Involvement of a flavin iminoquinone methide in the formation of 6-hydroxyflavin mononucleotide in trimethylamine dehydrogenase: a rationale for the existence of 8alpha-methyl and C6-linked covalent flavoproteins.

In trimethylamine dehydrogenase, substrate is bound in the active site via cation-pi bonding to three aromatic residues (Tyr-60, Trp-264, and Trp-355).
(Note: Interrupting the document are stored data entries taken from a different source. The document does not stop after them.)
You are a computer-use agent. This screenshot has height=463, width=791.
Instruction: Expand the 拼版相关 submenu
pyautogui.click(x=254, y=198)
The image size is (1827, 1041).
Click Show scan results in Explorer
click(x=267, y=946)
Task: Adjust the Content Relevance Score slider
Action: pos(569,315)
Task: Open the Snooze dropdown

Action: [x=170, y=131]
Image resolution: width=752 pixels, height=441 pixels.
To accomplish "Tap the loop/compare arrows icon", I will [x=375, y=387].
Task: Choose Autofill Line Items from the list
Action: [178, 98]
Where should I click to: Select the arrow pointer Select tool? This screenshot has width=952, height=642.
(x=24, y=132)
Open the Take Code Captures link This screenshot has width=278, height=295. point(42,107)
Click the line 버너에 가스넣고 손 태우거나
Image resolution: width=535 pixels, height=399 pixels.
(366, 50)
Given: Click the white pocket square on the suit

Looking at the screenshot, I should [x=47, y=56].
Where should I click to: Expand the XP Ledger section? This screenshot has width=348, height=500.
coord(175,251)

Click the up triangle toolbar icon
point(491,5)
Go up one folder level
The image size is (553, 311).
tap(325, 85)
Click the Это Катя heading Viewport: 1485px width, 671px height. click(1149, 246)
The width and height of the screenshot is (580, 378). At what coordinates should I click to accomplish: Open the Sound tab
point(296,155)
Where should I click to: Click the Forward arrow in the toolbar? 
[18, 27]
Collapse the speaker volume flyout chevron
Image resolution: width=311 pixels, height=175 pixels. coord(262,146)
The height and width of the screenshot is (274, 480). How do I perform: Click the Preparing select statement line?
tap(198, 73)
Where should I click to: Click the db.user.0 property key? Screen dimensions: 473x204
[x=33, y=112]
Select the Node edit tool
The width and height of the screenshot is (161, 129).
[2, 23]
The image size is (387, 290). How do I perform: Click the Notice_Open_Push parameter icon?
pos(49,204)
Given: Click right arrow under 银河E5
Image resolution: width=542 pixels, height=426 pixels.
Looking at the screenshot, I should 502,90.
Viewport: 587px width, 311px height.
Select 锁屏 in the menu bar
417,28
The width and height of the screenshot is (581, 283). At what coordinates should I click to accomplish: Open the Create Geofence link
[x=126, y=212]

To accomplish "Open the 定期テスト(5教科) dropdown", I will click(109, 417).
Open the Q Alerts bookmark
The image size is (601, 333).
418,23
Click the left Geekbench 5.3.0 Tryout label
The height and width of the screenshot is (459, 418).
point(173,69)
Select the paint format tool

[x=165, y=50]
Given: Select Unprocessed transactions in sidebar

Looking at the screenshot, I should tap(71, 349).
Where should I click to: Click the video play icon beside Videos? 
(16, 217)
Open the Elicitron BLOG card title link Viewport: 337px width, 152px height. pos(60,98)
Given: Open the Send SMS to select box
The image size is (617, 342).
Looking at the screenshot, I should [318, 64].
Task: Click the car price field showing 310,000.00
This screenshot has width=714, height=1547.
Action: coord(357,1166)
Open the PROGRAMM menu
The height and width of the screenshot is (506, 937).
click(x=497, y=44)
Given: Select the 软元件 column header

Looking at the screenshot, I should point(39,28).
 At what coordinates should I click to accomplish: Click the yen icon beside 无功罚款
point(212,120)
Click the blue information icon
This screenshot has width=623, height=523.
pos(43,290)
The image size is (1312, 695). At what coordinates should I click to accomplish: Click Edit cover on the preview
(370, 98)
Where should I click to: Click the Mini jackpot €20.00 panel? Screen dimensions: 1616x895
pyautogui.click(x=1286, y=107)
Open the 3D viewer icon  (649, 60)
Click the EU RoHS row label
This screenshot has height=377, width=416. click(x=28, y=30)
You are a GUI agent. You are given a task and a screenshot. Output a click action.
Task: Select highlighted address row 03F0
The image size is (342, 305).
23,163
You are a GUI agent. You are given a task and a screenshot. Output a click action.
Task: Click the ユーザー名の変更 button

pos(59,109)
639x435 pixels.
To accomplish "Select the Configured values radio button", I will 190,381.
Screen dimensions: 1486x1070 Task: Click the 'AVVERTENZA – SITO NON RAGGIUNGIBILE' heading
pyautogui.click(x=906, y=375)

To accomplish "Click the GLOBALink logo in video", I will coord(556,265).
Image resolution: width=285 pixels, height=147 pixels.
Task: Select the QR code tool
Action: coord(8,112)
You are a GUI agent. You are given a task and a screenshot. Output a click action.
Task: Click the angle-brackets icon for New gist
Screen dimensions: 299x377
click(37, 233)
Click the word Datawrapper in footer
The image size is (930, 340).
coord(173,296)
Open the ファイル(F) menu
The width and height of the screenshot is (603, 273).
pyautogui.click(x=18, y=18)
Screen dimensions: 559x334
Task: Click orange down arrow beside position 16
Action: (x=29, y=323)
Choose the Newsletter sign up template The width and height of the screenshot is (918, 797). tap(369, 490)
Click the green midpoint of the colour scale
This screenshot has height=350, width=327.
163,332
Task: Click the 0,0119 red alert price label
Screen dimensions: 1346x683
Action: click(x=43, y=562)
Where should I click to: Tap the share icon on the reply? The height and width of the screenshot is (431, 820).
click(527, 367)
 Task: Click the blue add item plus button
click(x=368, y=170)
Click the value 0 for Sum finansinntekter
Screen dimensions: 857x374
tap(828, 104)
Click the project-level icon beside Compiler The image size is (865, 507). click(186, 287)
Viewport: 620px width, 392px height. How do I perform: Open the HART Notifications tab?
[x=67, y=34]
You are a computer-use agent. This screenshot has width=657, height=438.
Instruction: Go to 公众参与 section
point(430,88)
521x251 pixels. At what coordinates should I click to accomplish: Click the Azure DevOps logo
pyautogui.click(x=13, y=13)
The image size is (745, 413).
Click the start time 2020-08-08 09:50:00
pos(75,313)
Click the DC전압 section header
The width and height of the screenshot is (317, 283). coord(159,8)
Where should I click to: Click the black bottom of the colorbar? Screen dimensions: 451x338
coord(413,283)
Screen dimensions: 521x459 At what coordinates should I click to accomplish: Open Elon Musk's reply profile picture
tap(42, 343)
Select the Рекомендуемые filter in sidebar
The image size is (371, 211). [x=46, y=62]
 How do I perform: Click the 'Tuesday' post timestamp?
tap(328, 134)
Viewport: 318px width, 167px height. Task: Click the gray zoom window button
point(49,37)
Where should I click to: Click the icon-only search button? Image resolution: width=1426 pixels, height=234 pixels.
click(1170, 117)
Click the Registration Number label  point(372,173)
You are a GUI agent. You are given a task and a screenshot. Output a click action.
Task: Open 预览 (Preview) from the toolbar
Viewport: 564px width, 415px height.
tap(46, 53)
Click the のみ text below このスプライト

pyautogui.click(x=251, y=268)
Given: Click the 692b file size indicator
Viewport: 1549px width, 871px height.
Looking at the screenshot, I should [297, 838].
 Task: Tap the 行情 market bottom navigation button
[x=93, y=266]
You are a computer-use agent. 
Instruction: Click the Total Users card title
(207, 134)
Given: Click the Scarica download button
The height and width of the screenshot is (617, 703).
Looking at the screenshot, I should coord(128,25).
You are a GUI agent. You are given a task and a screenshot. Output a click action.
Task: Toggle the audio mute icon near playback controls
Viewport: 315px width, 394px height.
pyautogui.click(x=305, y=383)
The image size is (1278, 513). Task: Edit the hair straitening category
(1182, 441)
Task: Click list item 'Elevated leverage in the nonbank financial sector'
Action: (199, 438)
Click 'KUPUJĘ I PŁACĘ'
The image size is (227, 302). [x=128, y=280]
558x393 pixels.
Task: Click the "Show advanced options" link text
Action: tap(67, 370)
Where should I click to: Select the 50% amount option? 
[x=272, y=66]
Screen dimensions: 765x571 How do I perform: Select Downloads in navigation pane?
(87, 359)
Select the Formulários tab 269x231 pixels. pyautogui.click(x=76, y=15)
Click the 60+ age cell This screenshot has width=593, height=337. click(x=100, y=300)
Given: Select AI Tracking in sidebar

Mutation of one of these residues (Trp-355 --> Leu, mutant W355L) influences the chemistry of the flavin mononucleotide in the active site, enabling derivatization to 6-hydroxy-FMN. The W355L mutant is purified as a mixture of deflavo, natural 6-S-cysteinyl-FMN, and inactive 6-hydroxy-FMN forms, and the enzyme is severely compromised in its ability to oxidatively demethylate trimethylamine. Analysis of samples of the native and recombinant wild-type trimethylamine dehydrogenases also revealed the presence of 6-hydroxy-FMN, but at much reduced levels compared with that of the W355L enzyme. Unlike that for a C30A mutant of trimethylamine dehydrogenase, addition of substrate to the W355L trimethylamine dehydrogenase is not required for the production of 6-hydroxy-FMN. A mechanism is proposed for the 6-hydroxylation of FMN in trimethylamine dehydrogenase that involves an electrophilic flavin iminoquinone methide. The proposed mechanism involving the flavin iminoquinone methide could apply to the flavinylation of trimethylamine dehydrogenase at the C6 position but also to the flavinylation of enzymes via the 8alpha position, thus providing a rationale for the evolution of covalent flavoproteins in general. Covalent linkage at C6 or the 8alpha-methyl prevents 6-hydroxylation by direct modification at the C6 atom or by preventing formation of the flavin iminoquinone methide, respectively.